Monodispersed ultrathin GdF3nanowires: oriented attachment, luminescence, and relaxivity for MRI contrast agents

Abstract

A facile solvothermal approach was used to synthesize monodispersed ultrathin GdF₃ nanowires via an oriented attachment mechanism. Gadolinium nitrate acted as the Gd source, n-octylamine and oleic acid as capping ligands, and n-octanol as solvent. The phase and morphology of the nanowires were characterized by powder X-ray diffraction and transmission electron microscopy (TEM), respectively. The good monodispersity enabled the nanowires to form mesocrystals in the solution by assembly. The detailed morphological and structural analyses at different time points were observed by TEM and high-resolution TEM to investigate the process of oriented attachment for monodispersed ultrathin GdF₃ nanowires.
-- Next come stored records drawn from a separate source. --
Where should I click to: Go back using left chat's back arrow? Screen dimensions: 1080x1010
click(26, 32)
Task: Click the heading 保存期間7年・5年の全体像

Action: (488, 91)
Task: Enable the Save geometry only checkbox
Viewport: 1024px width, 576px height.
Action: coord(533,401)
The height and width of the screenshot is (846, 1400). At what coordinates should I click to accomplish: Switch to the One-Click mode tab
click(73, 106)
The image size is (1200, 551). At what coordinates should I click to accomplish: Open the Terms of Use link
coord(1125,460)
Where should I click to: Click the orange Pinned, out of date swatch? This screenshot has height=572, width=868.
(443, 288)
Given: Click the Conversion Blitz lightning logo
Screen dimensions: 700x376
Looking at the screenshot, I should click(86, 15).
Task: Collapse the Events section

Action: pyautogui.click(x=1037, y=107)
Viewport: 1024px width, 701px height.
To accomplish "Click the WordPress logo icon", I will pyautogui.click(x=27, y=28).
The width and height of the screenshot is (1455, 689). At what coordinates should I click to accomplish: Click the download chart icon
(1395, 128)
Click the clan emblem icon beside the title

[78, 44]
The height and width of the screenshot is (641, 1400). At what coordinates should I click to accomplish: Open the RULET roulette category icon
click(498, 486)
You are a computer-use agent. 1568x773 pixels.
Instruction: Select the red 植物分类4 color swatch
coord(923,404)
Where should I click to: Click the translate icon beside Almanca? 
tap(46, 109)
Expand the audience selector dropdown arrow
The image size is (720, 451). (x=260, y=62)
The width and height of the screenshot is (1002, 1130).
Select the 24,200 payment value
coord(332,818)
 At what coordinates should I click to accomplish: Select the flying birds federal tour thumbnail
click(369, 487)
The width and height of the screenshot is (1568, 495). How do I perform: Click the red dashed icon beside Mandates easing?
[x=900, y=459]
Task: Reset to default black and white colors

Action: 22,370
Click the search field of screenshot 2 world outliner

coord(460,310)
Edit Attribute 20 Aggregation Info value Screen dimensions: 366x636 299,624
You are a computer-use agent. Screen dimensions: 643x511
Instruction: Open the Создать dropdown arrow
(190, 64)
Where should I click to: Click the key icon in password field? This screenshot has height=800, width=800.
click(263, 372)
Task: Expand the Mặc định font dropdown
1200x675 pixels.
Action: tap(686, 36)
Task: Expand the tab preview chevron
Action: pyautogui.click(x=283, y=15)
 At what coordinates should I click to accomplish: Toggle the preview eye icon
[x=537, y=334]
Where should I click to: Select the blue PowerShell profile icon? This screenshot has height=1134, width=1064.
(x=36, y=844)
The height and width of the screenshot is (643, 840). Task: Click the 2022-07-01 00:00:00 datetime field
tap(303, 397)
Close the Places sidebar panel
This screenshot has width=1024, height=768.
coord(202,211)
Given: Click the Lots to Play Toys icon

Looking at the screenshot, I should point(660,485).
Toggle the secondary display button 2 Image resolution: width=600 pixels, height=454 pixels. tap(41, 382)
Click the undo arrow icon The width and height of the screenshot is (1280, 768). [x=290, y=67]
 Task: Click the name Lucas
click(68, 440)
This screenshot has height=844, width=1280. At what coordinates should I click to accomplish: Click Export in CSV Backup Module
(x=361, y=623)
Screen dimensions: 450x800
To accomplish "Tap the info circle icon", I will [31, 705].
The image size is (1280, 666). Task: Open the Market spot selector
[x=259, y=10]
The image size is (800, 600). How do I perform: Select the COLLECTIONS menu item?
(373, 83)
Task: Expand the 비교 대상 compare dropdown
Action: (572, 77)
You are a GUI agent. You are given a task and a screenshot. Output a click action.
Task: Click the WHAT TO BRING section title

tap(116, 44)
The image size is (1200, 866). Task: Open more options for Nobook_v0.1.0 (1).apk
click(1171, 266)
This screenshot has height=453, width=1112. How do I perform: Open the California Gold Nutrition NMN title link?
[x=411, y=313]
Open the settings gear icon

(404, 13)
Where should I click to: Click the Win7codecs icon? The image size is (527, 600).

The organic capping ligands on the GdF₃ surfaces were analyzed through infrared spectra and X-ray photoelectron spectroscopy. The obtained ultrathin GdF₃ nanowires exhibited good monochromaticity with high colour saturation when they were studied as a luminescent host via the doping of Eu³⁺ ions. Moreover, for the first time, the one-dimensional (1D) GdF₃ nanostructure was investigated as an MRI contrast agent after being modified by Pluronic F127, although several 0D GdF₃ nanoparticles have been reported as magnetic resonance imaging (MRI) contrast agents. The results indicate that our GdF₃ nanowires had enhanced relaxivity that can be attributed to their ultrasmall diameter and 1D nanostructure.